- **REQUIRED ACTION**
Leaving out all pictures, copy the lines below exactly, from the line with "The image size" to the last line, both ends included.

···

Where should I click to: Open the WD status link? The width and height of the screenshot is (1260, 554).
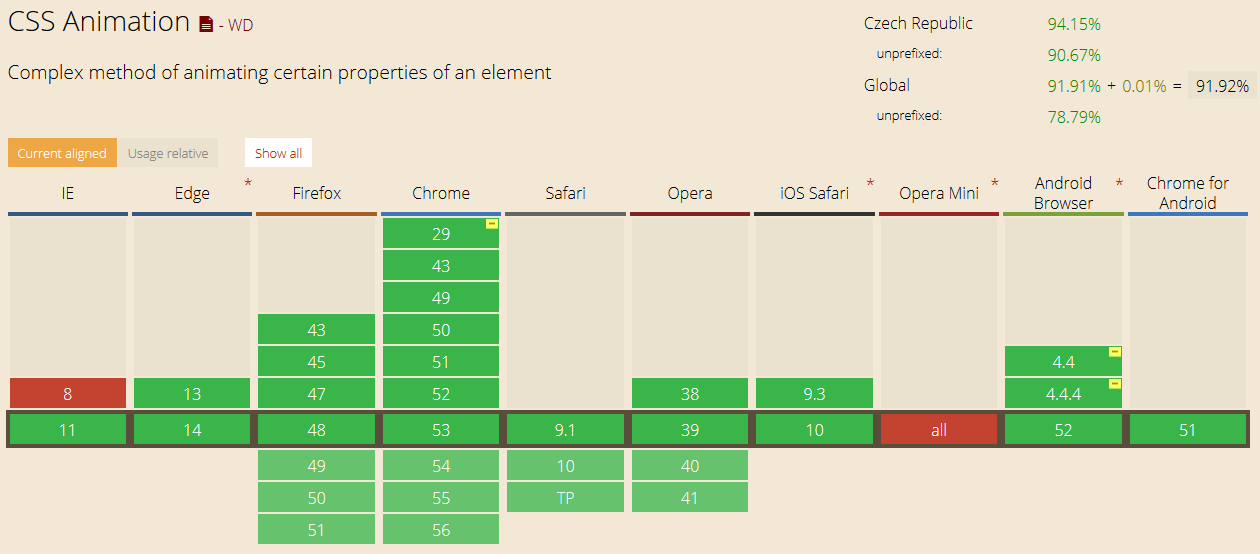tap(240, 26)
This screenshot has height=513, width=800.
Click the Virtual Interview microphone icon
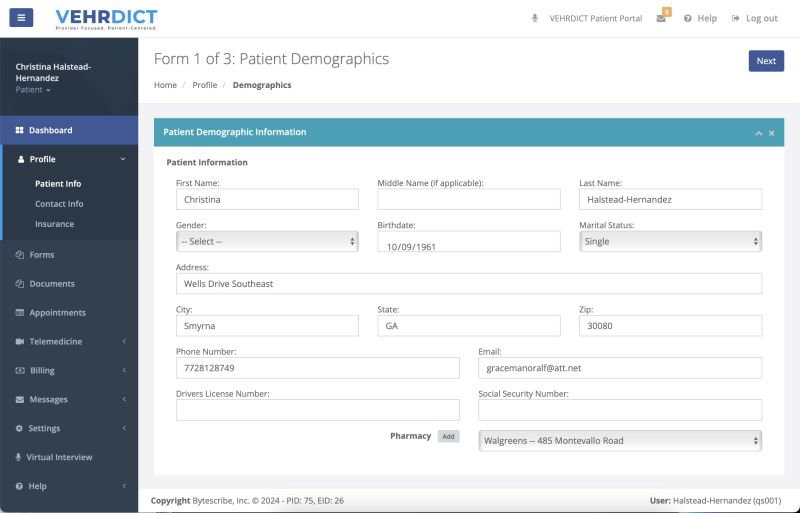20,458
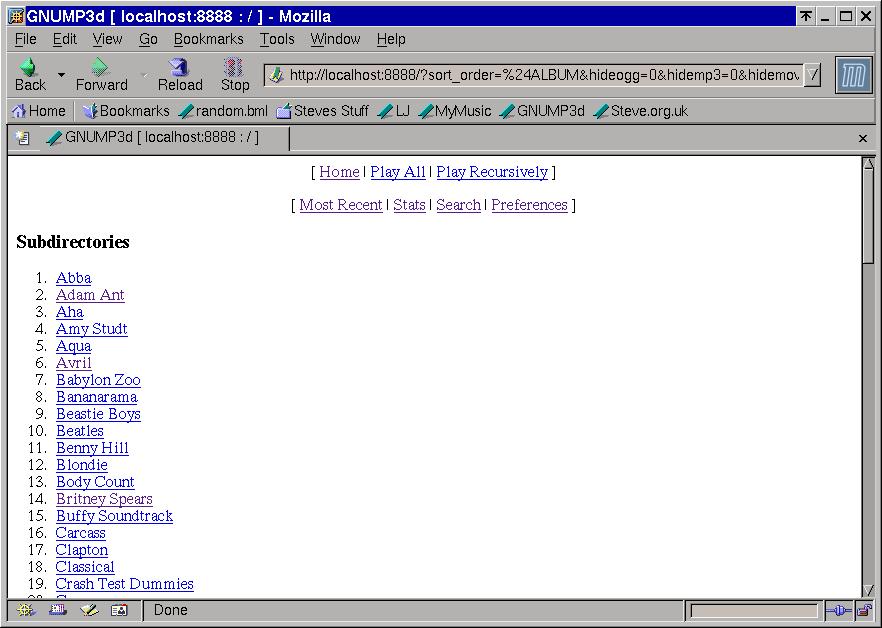Open the Beastie Boys directory link
882x628 pixels.
(x=98, y=414)
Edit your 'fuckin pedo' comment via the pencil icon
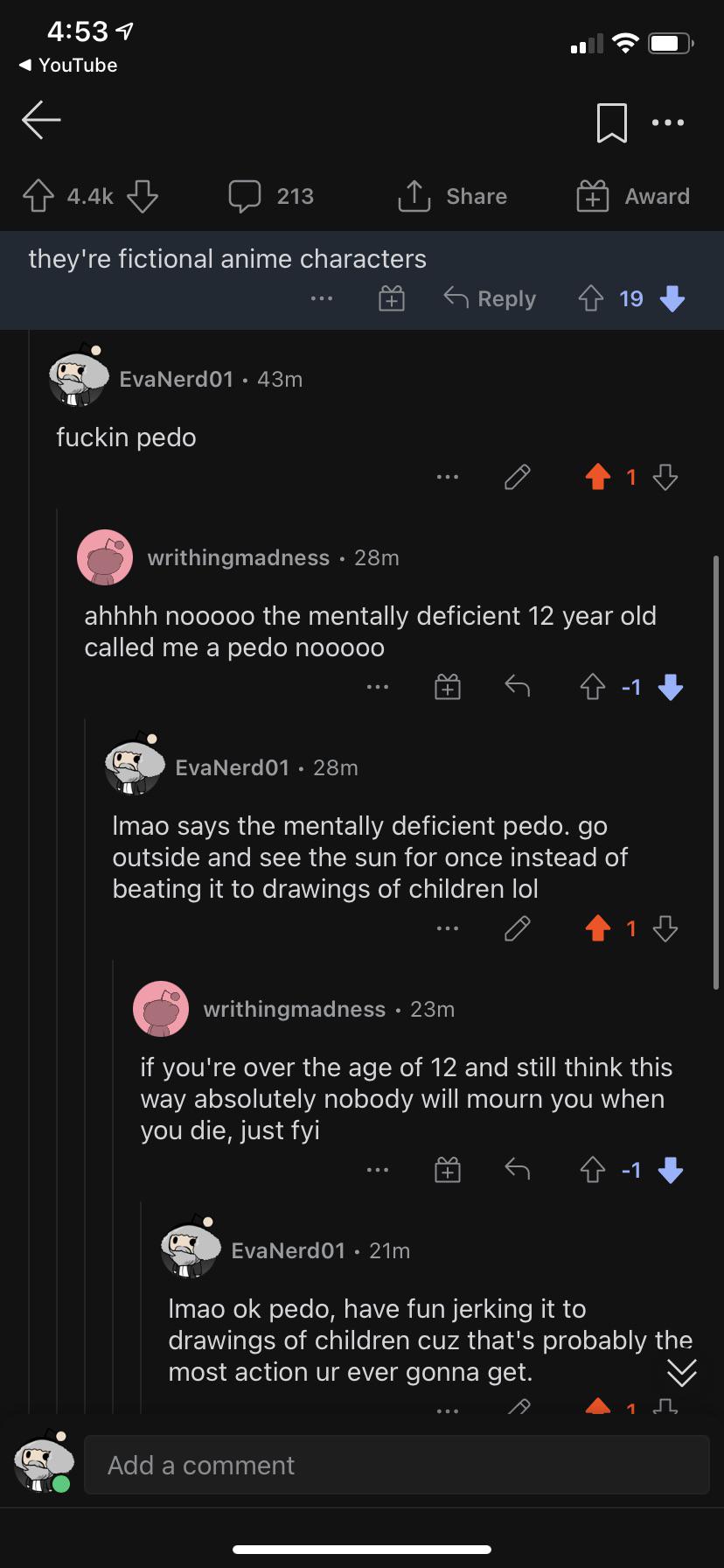The width and height of the screenshot is (724, 1568). (516, 477)
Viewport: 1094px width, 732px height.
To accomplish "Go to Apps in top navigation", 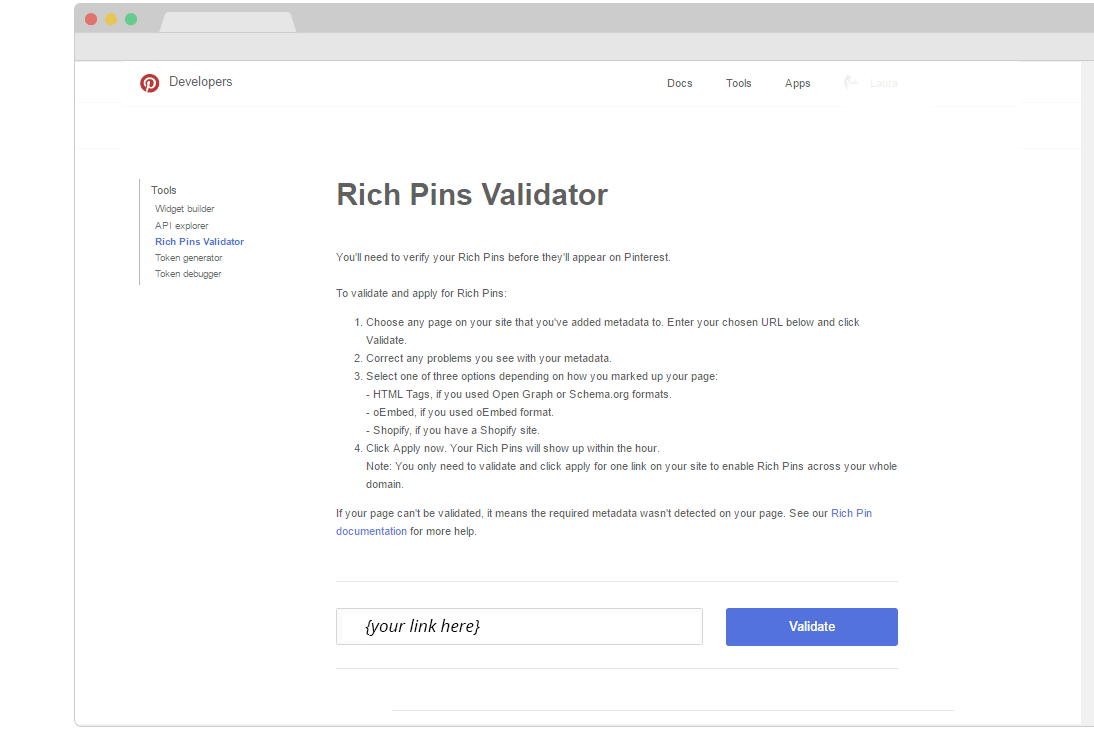I will click(x=798, y=83).
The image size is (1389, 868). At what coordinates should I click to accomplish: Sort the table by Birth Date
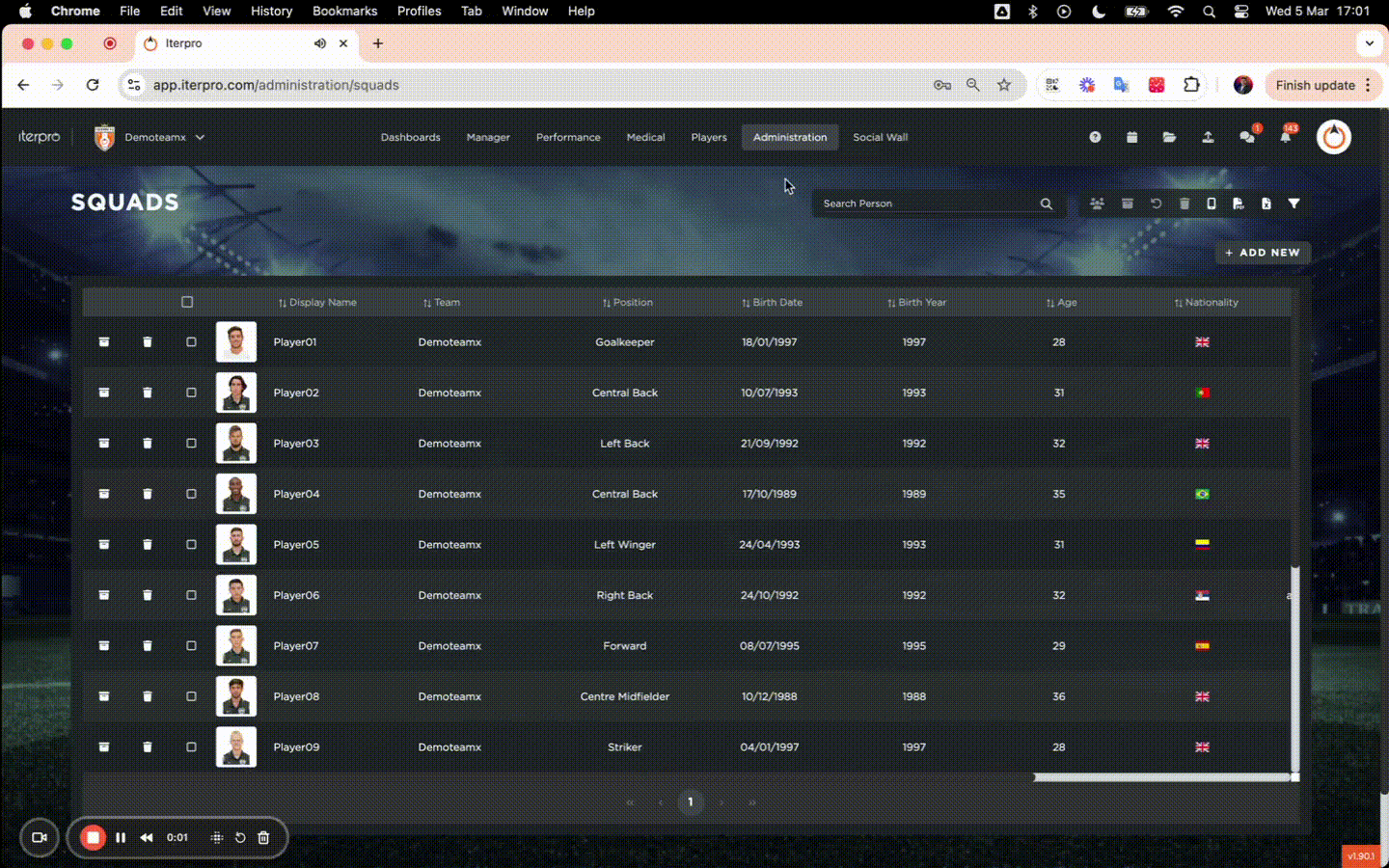point(772,302)
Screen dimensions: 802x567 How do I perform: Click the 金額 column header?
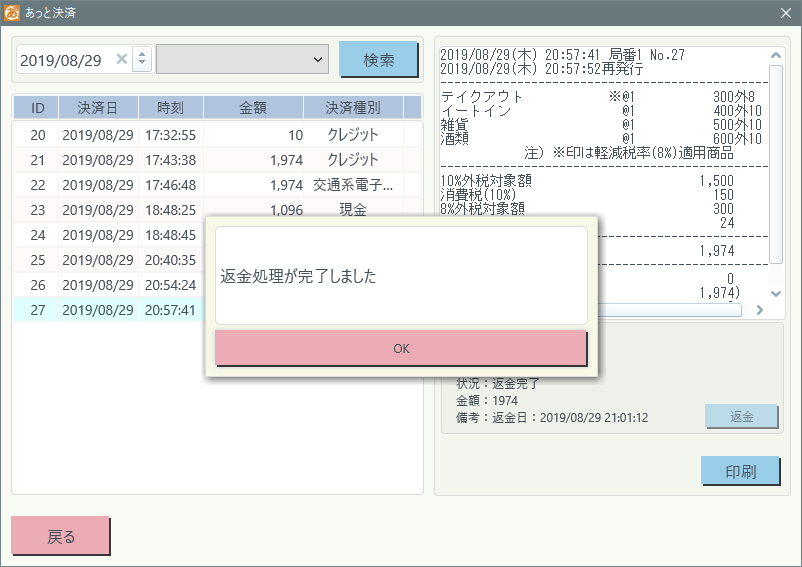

···

- **RESPONSE TO THE EXERCISE**
The image size is (1389, 868). At what coordinates should I click to accomplish: Sort the table by Birth Date
point(772,302)
Screen dimensions: 802x567 How do I perform: Click the 金額 column header?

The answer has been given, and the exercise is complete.